> [EXERCISE] Rewrite the items from the line containing "The image size is (1919, 1037)." through the line containing "minimize-button is located" as a numbered list, one line per entry, leaving out blank lines.
════════════════
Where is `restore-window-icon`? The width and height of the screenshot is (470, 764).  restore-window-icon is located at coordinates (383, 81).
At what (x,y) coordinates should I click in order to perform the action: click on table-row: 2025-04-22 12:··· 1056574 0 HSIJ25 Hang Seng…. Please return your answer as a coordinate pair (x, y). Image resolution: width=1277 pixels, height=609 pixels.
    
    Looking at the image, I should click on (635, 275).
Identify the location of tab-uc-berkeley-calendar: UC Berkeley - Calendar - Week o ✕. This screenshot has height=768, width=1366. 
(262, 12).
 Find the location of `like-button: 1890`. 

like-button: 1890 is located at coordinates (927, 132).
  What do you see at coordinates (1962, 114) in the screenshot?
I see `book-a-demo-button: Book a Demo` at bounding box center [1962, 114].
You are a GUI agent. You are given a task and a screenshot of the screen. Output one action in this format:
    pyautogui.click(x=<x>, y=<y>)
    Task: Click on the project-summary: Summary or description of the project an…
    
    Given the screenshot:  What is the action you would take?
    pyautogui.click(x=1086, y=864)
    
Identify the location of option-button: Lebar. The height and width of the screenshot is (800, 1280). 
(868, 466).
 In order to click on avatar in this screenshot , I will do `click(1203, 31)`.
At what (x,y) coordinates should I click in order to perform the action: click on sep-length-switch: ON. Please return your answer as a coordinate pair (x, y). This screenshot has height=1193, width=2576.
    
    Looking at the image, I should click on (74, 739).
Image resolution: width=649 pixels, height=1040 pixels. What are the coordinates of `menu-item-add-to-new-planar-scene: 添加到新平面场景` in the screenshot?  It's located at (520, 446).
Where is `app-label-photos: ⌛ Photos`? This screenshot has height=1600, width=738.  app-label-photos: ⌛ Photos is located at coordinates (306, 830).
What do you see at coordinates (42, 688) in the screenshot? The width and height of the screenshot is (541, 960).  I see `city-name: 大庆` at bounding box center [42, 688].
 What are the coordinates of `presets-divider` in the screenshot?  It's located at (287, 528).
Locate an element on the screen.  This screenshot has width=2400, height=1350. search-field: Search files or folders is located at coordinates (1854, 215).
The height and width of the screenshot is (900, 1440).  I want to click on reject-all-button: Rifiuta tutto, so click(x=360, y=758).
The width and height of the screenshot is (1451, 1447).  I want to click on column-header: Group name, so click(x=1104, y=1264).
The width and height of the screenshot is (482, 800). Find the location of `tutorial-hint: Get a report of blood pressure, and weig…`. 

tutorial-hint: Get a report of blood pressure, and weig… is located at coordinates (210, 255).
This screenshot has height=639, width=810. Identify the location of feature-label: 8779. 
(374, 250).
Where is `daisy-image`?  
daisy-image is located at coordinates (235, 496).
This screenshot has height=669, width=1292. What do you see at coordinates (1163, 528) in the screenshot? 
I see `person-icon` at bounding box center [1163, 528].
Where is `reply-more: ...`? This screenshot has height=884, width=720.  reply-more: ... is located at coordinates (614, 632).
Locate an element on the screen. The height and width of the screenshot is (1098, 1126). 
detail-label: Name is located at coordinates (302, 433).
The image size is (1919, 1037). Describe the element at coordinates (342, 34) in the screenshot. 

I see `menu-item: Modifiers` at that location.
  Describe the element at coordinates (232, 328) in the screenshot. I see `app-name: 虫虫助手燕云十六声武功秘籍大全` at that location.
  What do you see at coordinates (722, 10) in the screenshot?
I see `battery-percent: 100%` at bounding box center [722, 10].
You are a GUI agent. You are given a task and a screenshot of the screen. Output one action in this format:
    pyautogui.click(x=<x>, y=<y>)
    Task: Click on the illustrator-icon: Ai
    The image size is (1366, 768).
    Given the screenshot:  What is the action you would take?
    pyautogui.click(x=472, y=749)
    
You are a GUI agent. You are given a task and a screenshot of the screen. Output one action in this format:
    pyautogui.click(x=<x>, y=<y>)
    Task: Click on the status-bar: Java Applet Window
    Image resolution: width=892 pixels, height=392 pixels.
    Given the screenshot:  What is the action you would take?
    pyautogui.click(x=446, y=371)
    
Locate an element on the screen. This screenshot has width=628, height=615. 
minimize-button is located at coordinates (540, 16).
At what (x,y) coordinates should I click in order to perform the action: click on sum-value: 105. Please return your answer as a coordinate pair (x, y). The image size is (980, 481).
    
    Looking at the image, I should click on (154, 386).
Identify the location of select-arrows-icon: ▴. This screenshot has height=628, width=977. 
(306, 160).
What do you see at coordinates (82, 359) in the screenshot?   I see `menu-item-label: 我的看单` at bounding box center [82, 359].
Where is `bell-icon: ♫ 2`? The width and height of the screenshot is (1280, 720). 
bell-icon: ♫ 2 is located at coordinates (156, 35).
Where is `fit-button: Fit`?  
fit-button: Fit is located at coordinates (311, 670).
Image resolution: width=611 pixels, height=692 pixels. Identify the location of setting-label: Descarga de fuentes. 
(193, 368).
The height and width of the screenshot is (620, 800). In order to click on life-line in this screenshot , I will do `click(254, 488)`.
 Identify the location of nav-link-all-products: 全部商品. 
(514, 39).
════════════════
> [ANSWER SPACE]
1. The image size is (1919, 1037). Describe the element at coordinates (342, 34) in the screenshot. 
2. I see `menu-item: Modifiers` at that location.
3.   Describe the element at coordinates (232, 328) in the screenshot. I see `app-name: 虫虫助手燕云十六声武功秘籍大全` at that location.
4.   What do you see at coordinates (722, 10) in the screenshot?
5. I see `battery-percent: 100%` at bounding box center [722, 10].
6. You are a GUI agent. You are given a task and a screenshot of the screen. Output one action in this format:
7.     pyautogui.click(x=<x>, y=<y>)
8.     Task: Click on the illustrator-icon: Ai
9.     The image size is (1366, 768).
10.     Given the screenshot:  What is the action you would take?
11.     pyautogui.click(x=472, y=749)
12. You are a GUI agent. You are given a task and a screenshot of the screen. Output one action in this format:
13.     pyautogui.click(x=<x>, y=<y>)
14.     Task: Click on the status-bar: Java Applet Window
15.     Image resolution: width=892 pixels, height=392 pixels.
16.     Given the screenshot:  What is the action you would take?
17.     pyautogui.click(x=446, y=371)
18. Locate an element on the screen. This screenshot has width=628, height=615. 
19. minimize-button is located at coordinates (540, 16).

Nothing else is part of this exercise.